=== THE INPUT ===
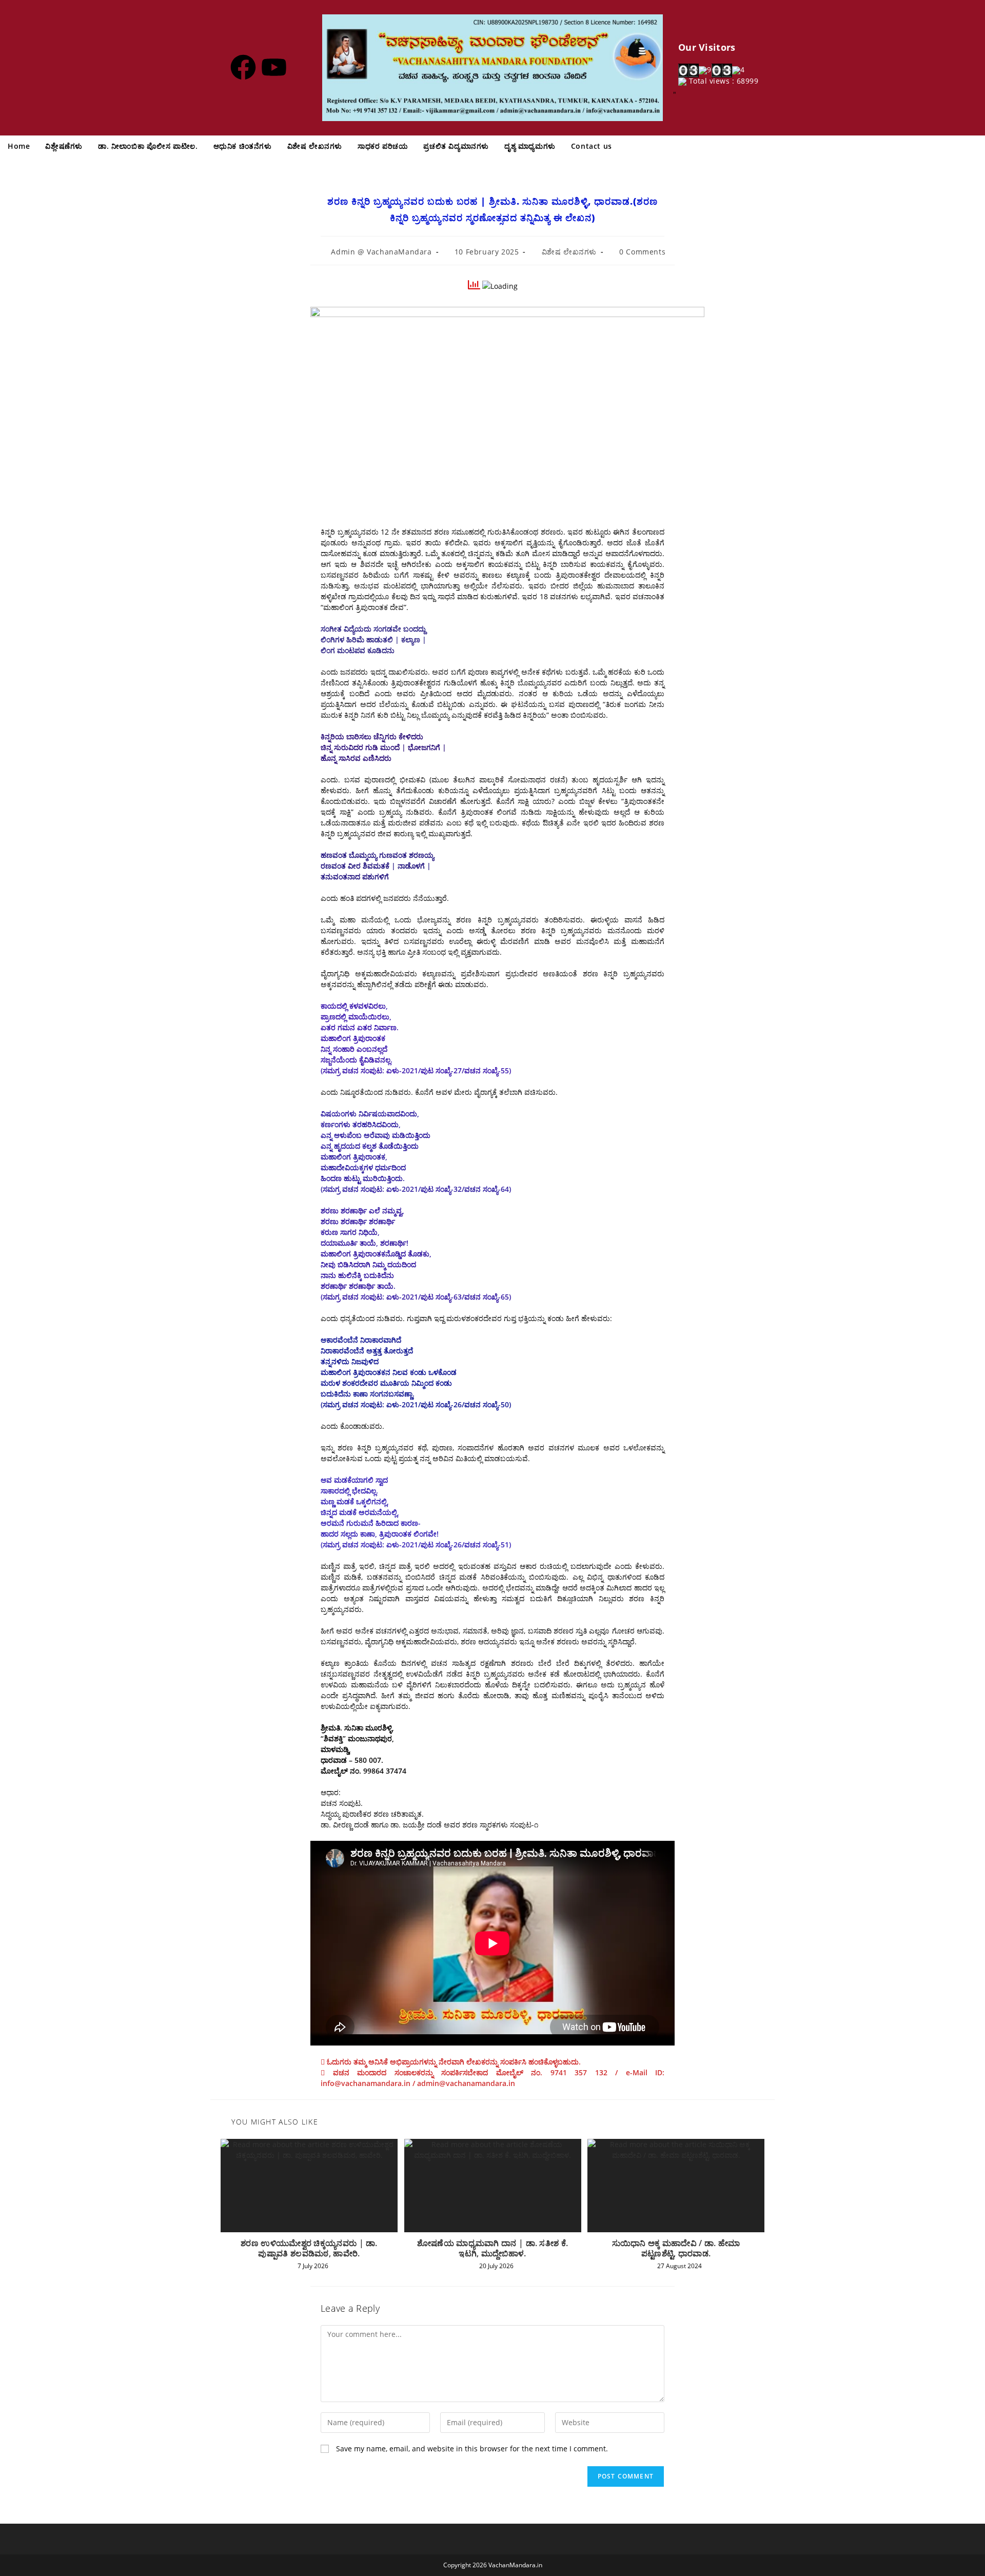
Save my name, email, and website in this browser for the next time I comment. (472, 2448)
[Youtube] (274, 67)
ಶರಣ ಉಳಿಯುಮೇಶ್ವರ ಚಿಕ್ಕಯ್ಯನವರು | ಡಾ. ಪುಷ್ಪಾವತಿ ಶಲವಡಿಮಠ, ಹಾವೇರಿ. (309, 2248)
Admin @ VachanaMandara (381, 252)
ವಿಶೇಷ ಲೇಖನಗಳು (569, 252)
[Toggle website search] (630, 146)
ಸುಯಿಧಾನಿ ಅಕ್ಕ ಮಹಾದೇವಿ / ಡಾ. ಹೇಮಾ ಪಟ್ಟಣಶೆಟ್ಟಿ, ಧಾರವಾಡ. (676, 2248)
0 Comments (642, 252)
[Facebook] (243, 67)
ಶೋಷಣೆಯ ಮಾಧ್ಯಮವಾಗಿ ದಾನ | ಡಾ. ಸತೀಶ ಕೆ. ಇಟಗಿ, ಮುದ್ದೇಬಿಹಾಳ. (492, 2248)
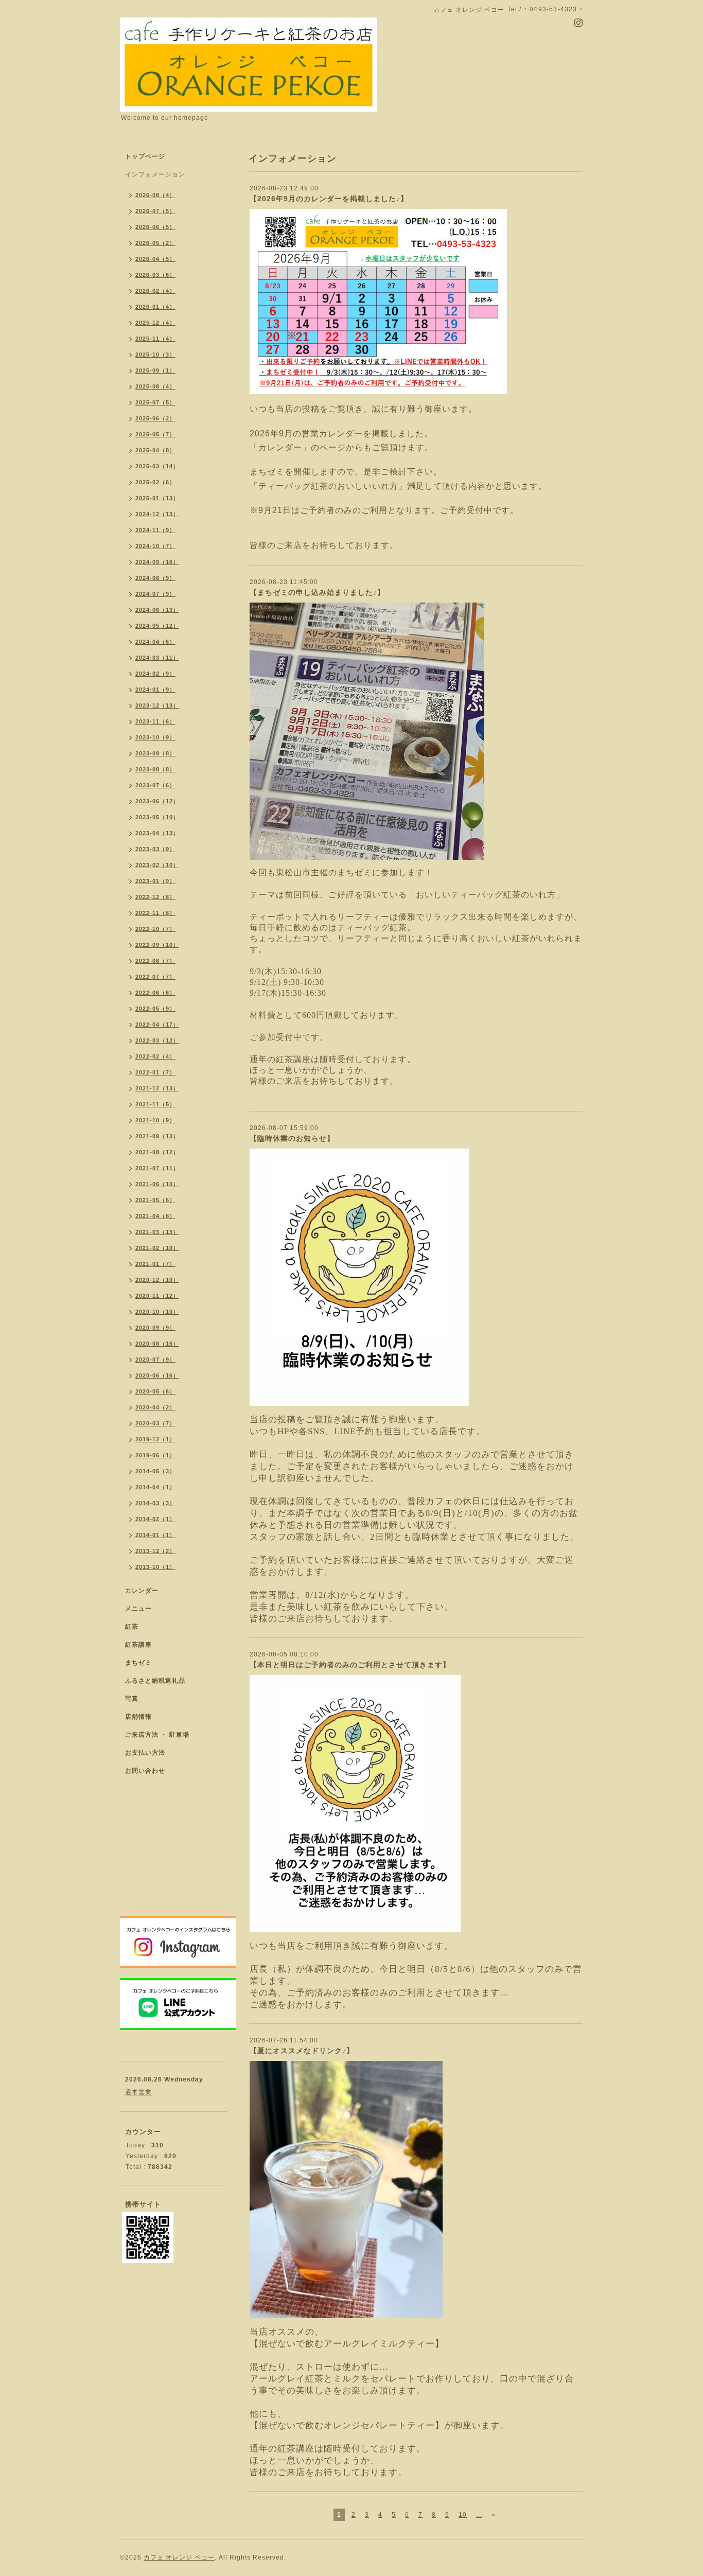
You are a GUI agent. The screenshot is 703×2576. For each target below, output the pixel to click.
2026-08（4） (155, 195)
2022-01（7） (155, 1072)
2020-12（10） (157, 1280)
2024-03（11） (157, 658)
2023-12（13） (157, 705)
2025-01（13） (157, 498)
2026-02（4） (155, 291)
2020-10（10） (157, 1312)
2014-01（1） (155, 1535)
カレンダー (142, 1590)
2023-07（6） (155, 785)
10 (463, 2514)
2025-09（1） (155, 370)
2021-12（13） (157, 1088)
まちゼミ (138, 1662)
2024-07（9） (155, 594)
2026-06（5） (155, 227)
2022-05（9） (155, 1008)
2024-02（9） (155, 674)
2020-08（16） (157, 1343)
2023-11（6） (155, 721)
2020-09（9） (155, 1328)
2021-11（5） (155, 1104)
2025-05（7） (155, 434)
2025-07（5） (155, 402)
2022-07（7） (155, 977)
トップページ (145, 156)
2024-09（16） (157, 562)
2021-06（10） (157, 1184)
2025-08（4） (155, 386)
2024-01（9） (155, 689)
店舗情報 (138, 1716)
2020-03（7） (155, 1423)
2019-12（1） (155, 1439)
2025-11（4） (155, 339)
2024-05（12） (157, 626)
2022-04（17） (157, 1024)
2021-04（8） (155, 1216)
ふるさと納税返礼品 (155, 1680)
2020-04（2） (155, 1407)
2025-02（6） (155, 482)
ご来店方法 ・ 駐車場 (157, 1734)
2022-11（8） (155, 913)
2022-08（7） (155, 961)
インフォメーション (155, 174)
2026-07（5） (155, 211)
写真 (131, 1698)
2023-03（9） (155, 849)
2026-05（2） (155, 243)
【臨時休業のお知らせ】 (292, 1138)
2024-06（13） (157, 610)
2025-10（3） (155, 354)
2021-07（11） (157, 1168)
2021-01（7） (155, 1264)
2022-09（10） (157, 945)
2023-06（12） (157, 801)
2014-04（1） (155, 1487)
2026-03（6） (155, 275)
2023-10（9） (155, 737)
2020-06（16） (157, 1375)
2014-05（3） (155, 1471)
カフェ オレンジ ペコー (179, 2557)
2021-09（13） (157, 1136)
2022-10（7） (155, 929)
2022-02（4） (155, 1056)
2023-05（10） (157, 817)
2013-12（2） (155, 1551)
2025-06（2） (155, 418)
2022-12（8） (155, 897)
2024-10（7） (155, 546)
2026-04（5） (155, 259)
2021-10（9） (155, 1120)
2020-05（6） (155, 1391)
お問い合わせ (145, 1770)
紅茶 (131, 1626)
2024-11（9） (155, 530)
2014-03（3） (155, 1503)
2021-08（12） (157, 1152)
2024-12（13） (157, 514)
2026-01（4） (155, 307)
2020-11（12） (157, 1296)
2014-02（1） (155, 1519)
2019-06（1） (155, 1455)
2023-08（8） (155, 769)
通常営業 (138, 2092)
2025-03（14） (157, 466)
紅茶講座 (138, 1644)
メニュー (138, 1608)
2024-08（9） (155, 578)
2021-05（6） (155, 1200)
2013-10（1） (155, 1567)
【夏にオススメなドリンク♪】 (302, 2050)
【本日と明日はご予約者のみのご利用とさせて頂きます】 (350, 1665)
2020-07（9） (155, 1359)
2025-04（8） (155, 450)
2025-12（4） (155, 323)
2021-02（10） (157, 1248)
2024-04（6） (155, 642)
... (479, 2514)
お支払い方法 (145, 1752)
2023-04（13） (157, 833)
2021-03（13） (157, 1232)
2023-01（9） (155, 881)
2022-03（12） (157, 1040)
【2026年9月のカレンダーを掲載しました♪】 (329, 199)
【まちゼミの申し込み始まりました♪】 (317, 592)
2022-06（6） (155, 993)
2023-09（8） (155, 753)
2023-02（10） (157, 865)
===
* **TASK GOAL**
From the entries above, print the lines beginning at the one with "2020-06（16） (157, 1375)" and stopping after the one with "2023-01（9） (155, 881)", exactly as written and with nothing else.

* **FINAL ANSWER**
2020-06（16） (157, 1375)
2014-05（3） (155, 1471)
カフェ オレンジ ペコー (179, 2557)
2021-09（13） (157, 1136)
2022-10（7） (155, 929)
2022-02（4） (155, 1056)
2023-05（10） (157, 817)
2013-12（2） (155, 1551)
2025-06（2） (155, 418)
2022-12（8） (155, 897)
2024-10（7） (155, 546)
2026-04（5） (155, 259)
2021-10（9） (155, 1120)
2020-05（6） (155, 1391)
お問い合わせ (145, 1770)
紅茶 (131, 1626)
2024-11（9） (155, 530)
2014-03（3） (155, 1503)
2021-08（12） (157, 1152)
2024-12（13） (157, 514)
2026-01（4） (155, 307)
2020-11（12） (157, 1296)
2014-02（1） (155, 1519)
2019-06（1） (155, 1455)
2023-08（8） (155, 769)
通常営業 (138, 2092)
2025-03（14） (157, 466)
紅茶講座 (138, 1644)
メニュー (138, 1608)
2024-08（9） (155, 578)
2021-05（6） (155, 1200)
2013-10（1） (155, 1567)
【夏にオススメなドリンク♪】 (302, 2050)
【本日と明日はご予約者のみのご利用とさせて頂きます】 (350, 1665)
2020-07（9） (155, 1359)
2025-04（8） (155, 450)
2025-12（4） (155, 323)
2021-02（10） (157, 1248)
2024-04（6） (155, 642)
... (479, 2514)
お支払い方法 (145, 1752)
2023-04（13） (157, 833)
2021-03（13） (157, 1232)
2023-01（9） (155, 881)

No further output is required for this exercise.